FE – Como deve se portar o médico espírita diante da expressão usada por médicos “se parar, parou”?
Cajazeiras – O médico espírita precisa, levando em consideração que conhece a questão espiritual, dar apoio espiritual ao doente. Quando o doente é aberto à questão espiritual, e de um modo geral ele o é, independentemente da religião que professe, o médico deve ajudar o paciente terminal a dar um novo significado para a morte e para a pós-morte. Isso precisa começar a ser estabelecido e é um trabalho importante que se iniciou no pioneirismo da eminente médica suíça Elizabeth Kübler-Ross. Todavia, já temos dados interessantes para disponibilizar aos hospitais e clínicas que queiram promover um trabalho multidisciplinar e amparar o doente nesse sentido. O médico espírita inserido nesse contexto vai dar não só apoio do ponto de vista médico, mas também do ponto de vista psicológico e espiritual, naquilo que lhe for possível, obviamente respeitando a vontade do paciente. Saberá aceitar a realidade do processo desencarnatório, mas se interessará pelo seu paciente não apenas como um ser humano, como um corpo em desequilíbrio, mas também como um ser espiritual, imortal e em caminhada evolutiva. No mínimo, ele pode orar pelo doente.
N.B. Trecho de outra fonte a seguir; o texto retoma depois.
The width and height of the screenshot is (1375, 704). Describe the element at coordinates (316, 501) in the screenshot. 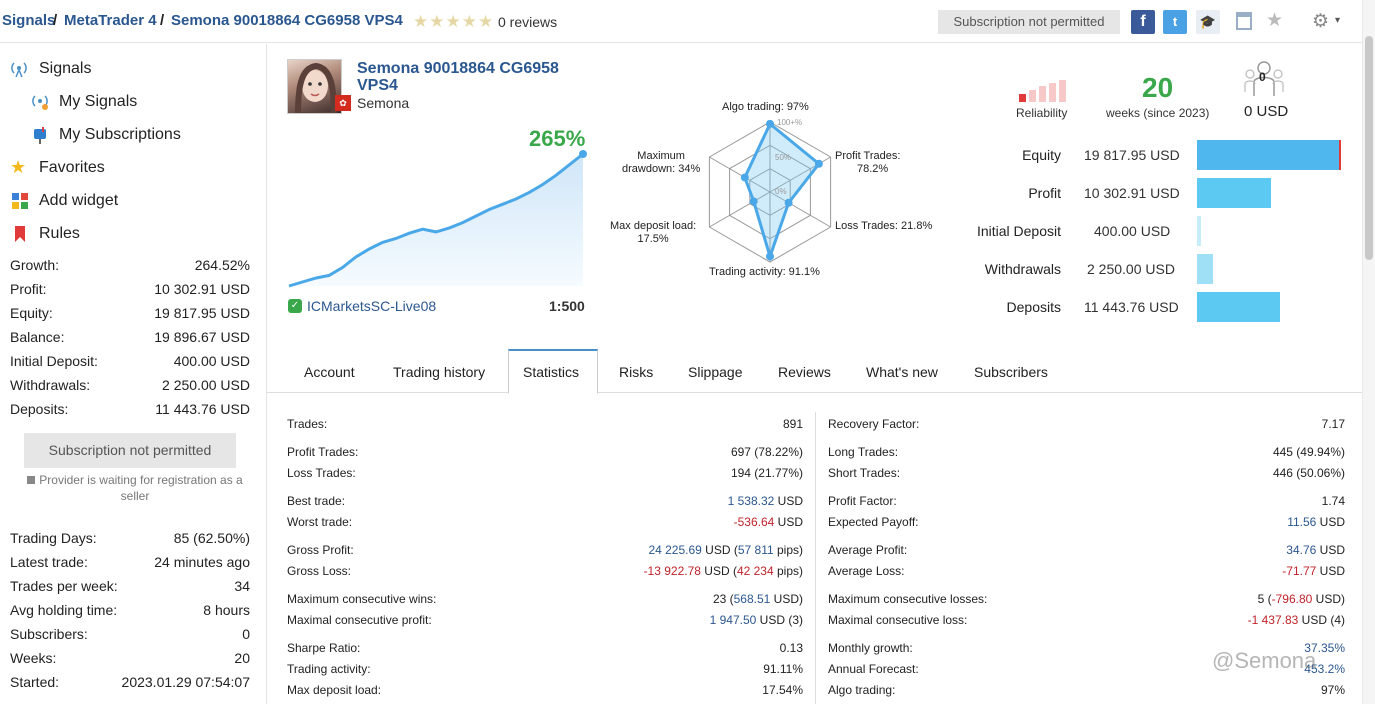

I see `stat-label: Best trade:` at that location.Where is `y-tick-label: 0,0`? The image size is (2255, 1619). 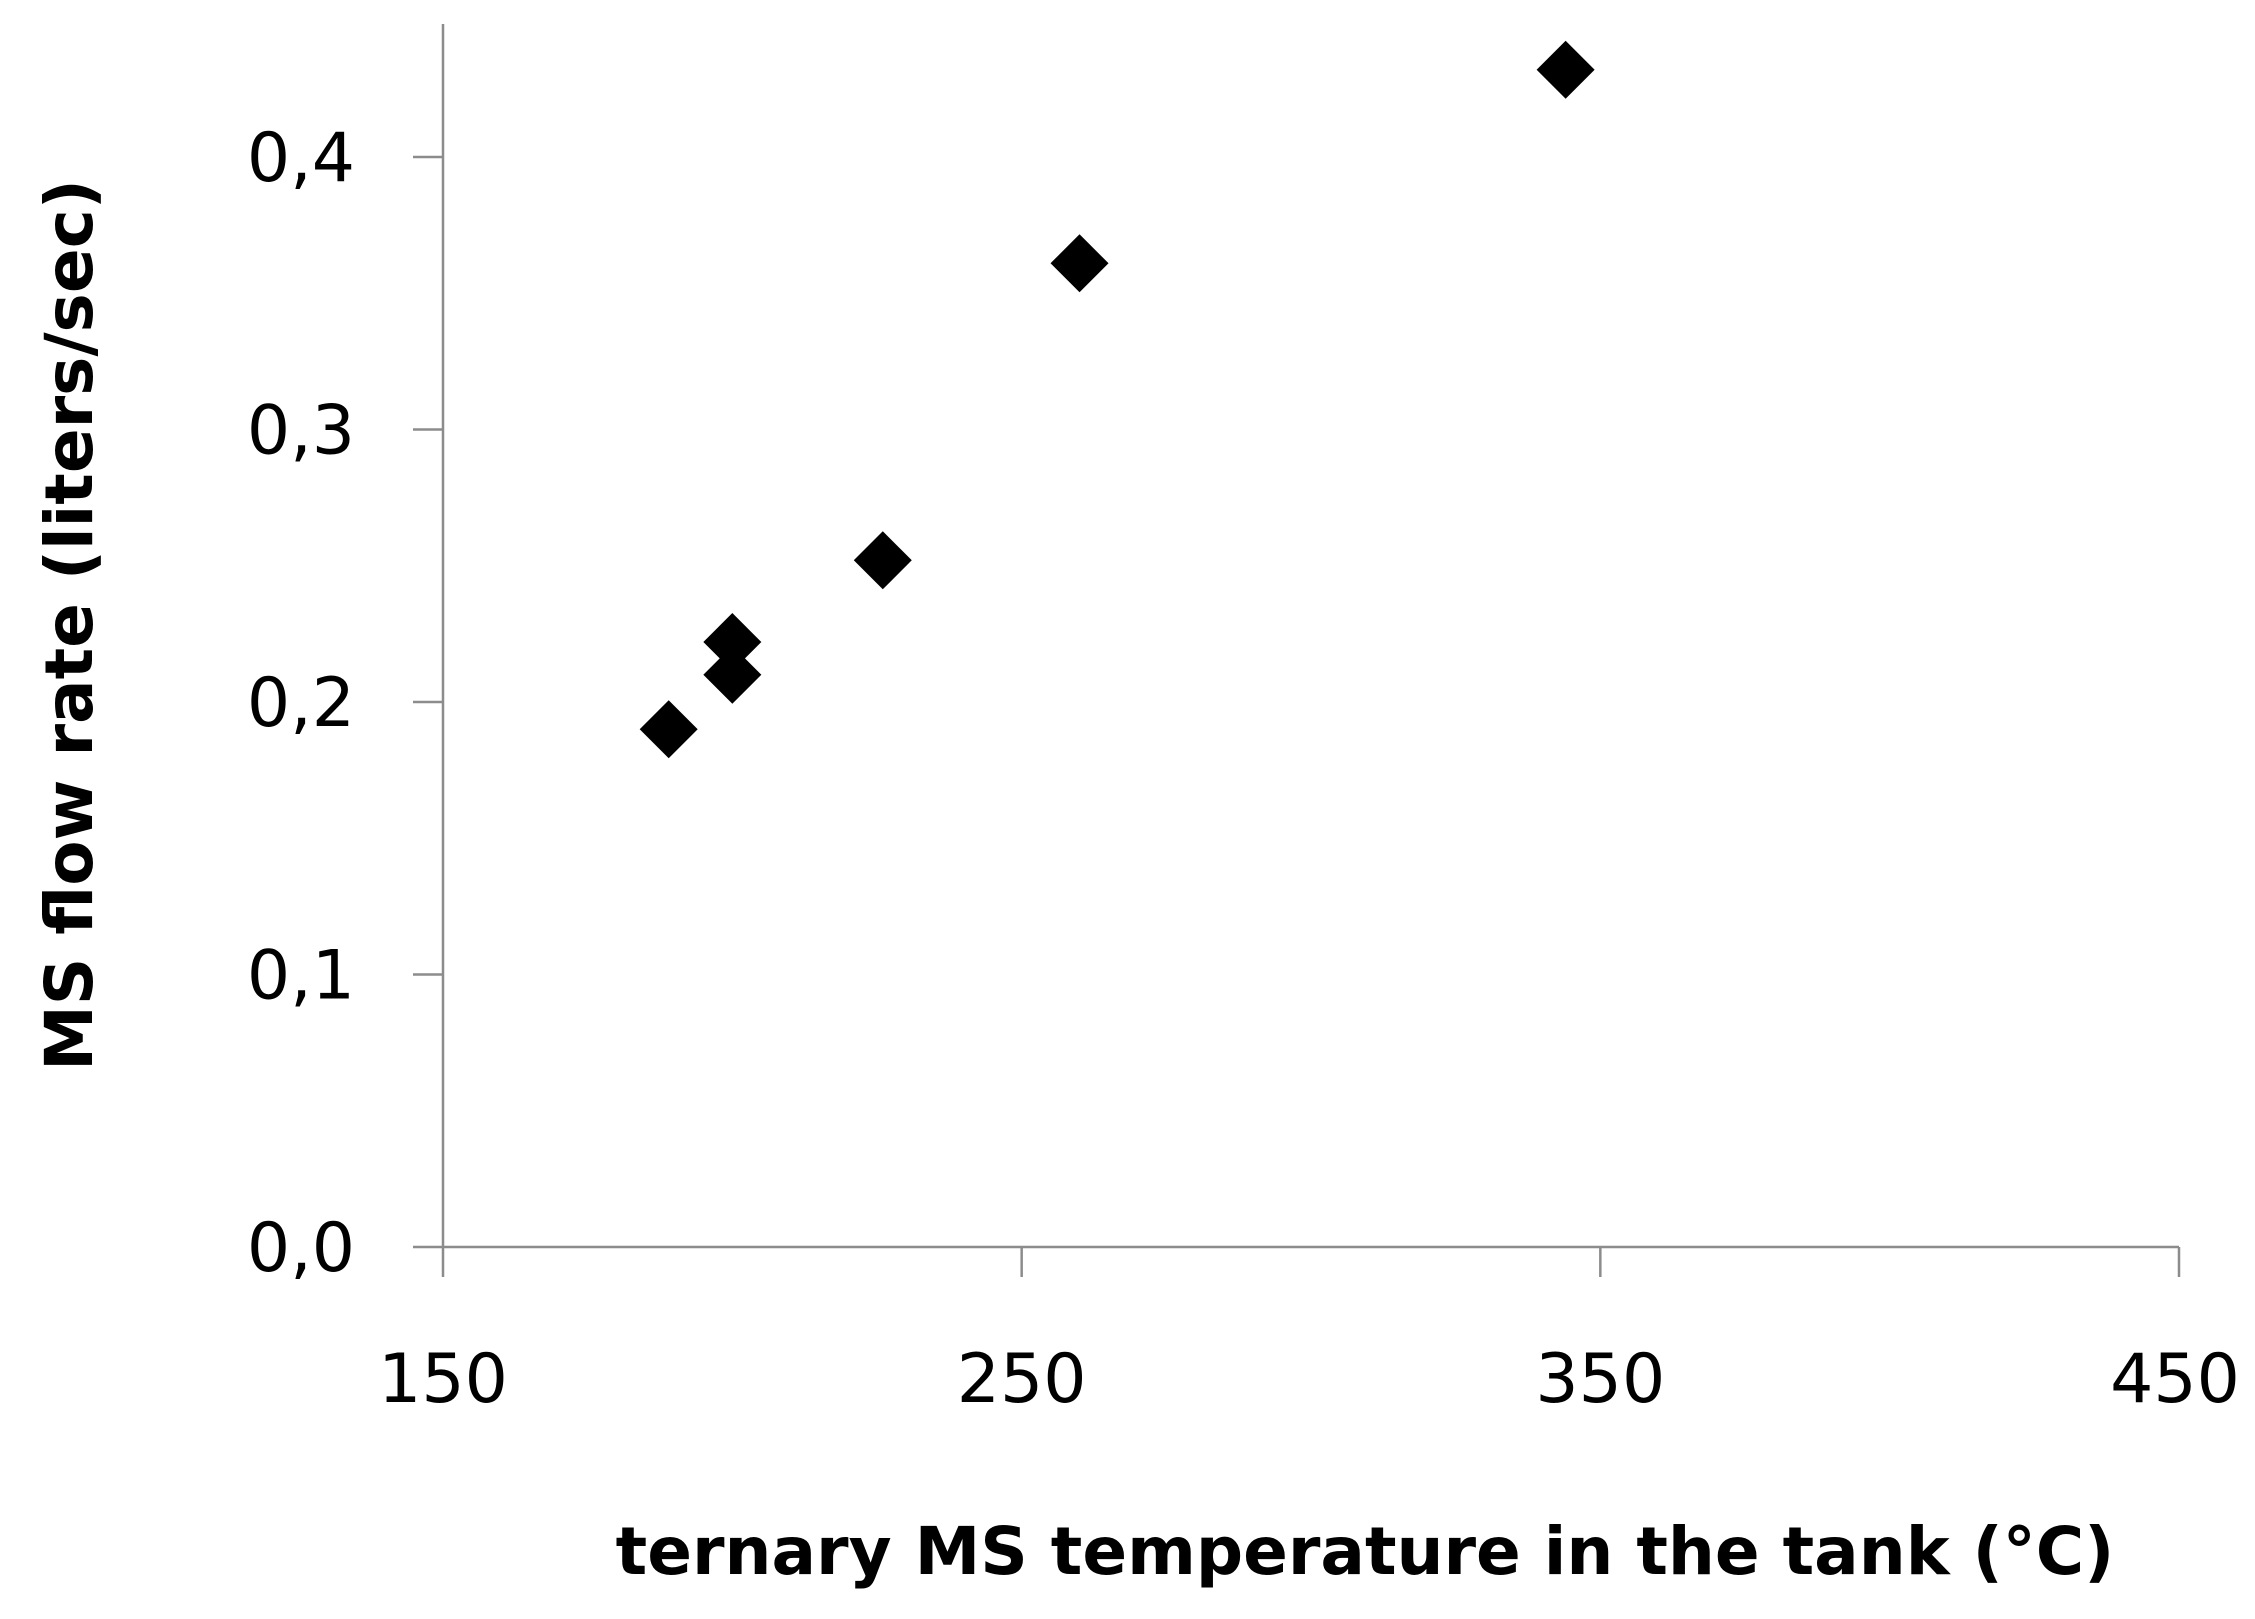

FE – Você não acha que se houvesse uma abertura por parte da direção dos hospitais, nós da casa espírita deveríamos nos habituar a levar aos enfermos uma palavra de conforto, preces e até mesmo o passe?
Cajazeiras – Olha, eu acho que sim, e teríamos bons resultados, respeitando obviamente a crença de cada um e a receptividade consentida. Eu posso dizer que há muito mais acolhimento a esse trabalho do que se imagina. Então os médiuns e outros trabalhadores espíritas poderiam desenvolver essa atividade levando aquilo a que você se reportou, sem uma postura acadêmica e sem proselitismo. Isso, com certeza, faz parte da ressignificação da morte para o paciente.

FE – Você acha que a ortotanásia atende a apelos econômicos?
Cajazeiras – A possibilidade de aumentar a sobrevida do doente terminal traz problemas éticos, médicos, sociais e econômicos. Indiscutivelmente, se a família encaminha seu doente para uma UTI de hospital particular, pode sofrer muito do ponto de vista financeiro. Para o Estado também não deixa de ser oneroso. Mas é preciso que levemos em consideração, no caso, também a questão ética, pois não podemos olvidar que o ser humano vale muito mais que o custo financeiro advindo do tratamento. Eu acho que o Estado tem obrigação, nos casos de pacientes que não podem pagar, de arcar com as despesas de UTI, pois não lhe é possível ficar em descompasso com o progresso tecnológico que a medicina alcançou, alegando problemas financeiros, quando é uma vida que está em pauta. Infelizmente, o Estado não tem agido de maneira satisfatória no que se refere à educação e à saúde. Assim, a ortotanásia, como solução velada no que tange a pacientes pobres, pode vir a ser uma triste realidade de distorção de objetivos. Com isso, os pacientes mais humildes, como boa parte dos que são atendidos pelo SUS ou pelos convênios que pagam pouco, podem ser vitimados pela ortotanásia motivada por meras questões econômicas. Já quando se trata de pacientes que podem pagar UTI particular, pode ocorrer o inverso com o hospital, podendo fazer vistas grossas para a distanásia, atendendo igualmente a problemas econômicos, haja vista que a permanência do doente por prazo mais dilatado poderá aumentar a renda hospitalar. Na minha maneira de ver, o médico não pode atender a esses apelos simplistas, devendo manter a sua neutralidade para que se leve em consideração o melhor para o paciente independentemente de tal ou qual interesse menos digno.